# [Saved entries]

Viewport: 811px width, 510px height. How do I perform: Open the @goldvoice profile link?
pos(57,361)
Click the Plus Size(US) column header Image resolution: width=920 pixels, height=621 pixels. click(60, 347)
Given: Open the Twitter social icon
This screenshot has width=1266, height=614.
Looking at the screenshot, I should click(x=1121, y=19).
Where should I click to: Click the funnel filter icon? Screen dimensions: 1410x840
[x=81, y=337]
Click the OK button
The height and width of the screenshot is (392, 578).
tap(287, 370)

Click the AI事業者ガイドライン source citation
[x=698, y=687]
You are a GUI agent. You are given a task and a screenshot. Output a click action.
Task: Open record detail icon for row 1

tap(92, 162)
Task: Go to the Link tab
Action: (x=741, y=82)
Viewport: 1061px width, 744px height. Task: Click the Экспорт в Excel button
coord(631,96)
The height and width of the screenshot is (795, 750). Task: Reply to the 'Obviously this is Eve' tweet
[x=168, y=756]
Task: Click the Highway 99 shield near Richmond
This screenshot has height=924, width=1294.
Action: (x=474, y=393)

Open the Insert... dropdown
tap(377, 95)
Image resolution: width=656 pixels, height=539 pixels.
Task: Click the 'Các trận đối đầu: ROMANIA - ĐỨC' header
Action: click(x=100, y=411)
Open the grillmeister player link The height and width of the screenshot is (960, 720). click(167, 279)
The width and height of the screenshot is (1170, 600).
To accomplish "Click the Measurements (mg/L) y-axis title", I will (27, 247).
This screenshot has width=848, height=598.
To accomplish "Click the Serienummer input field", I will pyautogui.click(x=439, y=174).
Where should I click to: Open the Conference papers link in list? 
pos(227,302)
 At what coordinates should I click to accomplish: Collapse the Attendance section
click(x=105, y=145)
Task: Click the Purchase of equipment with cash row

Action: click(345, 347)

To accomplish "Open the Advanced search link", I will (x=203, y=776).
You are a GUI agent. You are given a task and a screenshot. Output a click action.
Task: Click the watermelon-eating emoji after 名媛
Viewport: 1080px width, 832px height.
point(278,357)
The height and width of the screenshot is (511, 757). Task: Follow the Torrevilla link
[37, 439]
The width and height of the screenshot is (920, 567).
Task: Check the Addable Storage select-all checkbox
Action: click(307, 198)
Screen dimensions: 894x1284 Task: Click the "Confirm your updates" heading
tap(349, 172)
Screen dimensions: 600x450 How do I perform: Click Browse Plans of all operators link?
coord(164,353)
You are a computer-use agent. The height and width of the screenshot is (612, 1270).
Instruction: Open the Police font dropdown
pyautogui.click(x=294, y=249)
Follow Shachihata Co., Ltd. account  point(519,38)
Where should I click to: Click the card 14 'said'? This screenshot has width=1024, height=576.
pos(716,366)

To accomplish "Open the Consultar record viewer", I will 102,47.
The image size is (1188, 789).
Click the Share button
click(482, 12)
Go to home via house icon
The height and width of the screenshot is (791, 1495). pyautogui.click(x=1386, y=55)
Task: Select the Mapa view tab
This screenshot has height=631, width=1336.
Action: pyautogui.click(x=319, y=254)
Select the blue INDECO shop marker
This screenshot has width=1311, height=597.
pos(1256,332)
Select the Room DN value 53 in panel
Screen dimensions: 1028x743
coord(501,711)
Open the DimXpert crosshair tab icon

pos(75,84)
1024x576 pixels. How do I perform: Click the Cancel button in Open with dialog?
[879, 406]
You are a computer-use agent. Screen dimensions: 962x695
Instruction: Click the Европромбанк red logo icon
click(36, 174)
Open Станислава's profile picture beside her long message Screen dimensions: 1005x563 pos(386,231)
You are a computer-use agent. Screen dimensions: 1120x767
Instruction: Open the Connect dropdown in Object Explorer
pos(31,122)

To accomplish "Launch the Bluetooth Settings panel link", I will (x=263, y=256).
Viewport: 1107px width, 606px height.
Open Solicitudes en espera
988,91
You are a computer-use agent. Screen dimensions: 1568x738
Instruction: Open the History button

# [EXERCISE DESCRIPTION]
Using the records above, copy word for word the line with "Go to home via house icon", the line with "Open Станислава's profile", and every line between them.

# [TASK RESPONSE]
Go to home via house icon
The height and width of the screenshot is (791, 1495). pyautogui.click(x=1386, y=55)
Task: Select the Mapa view tab
This screenshot has height=631, width=1336.
Action: pyautogui.click(x=319, y=254)
Select the blue INDECO shop marker
This screenshot has width=1311, height=597.
pos(1256,332)
Select the Room DN value 53 in panel
Screen dimensions: 1028x743
coord(501,711)
Open the DimXpert crosshair tab icon

pos(75,84)
1024x576 pixels. How do I perform: Click the Cancel button in Open with dialog?
[879, 406]
You are a computer-use agent. Screen dimensions: 962x695
Instruction: Click the Европромбанк red logo icon
click(36, 174)
Open Станислава's profile picture beside her long message Screen dimensions: 1005x563 pos(386,231)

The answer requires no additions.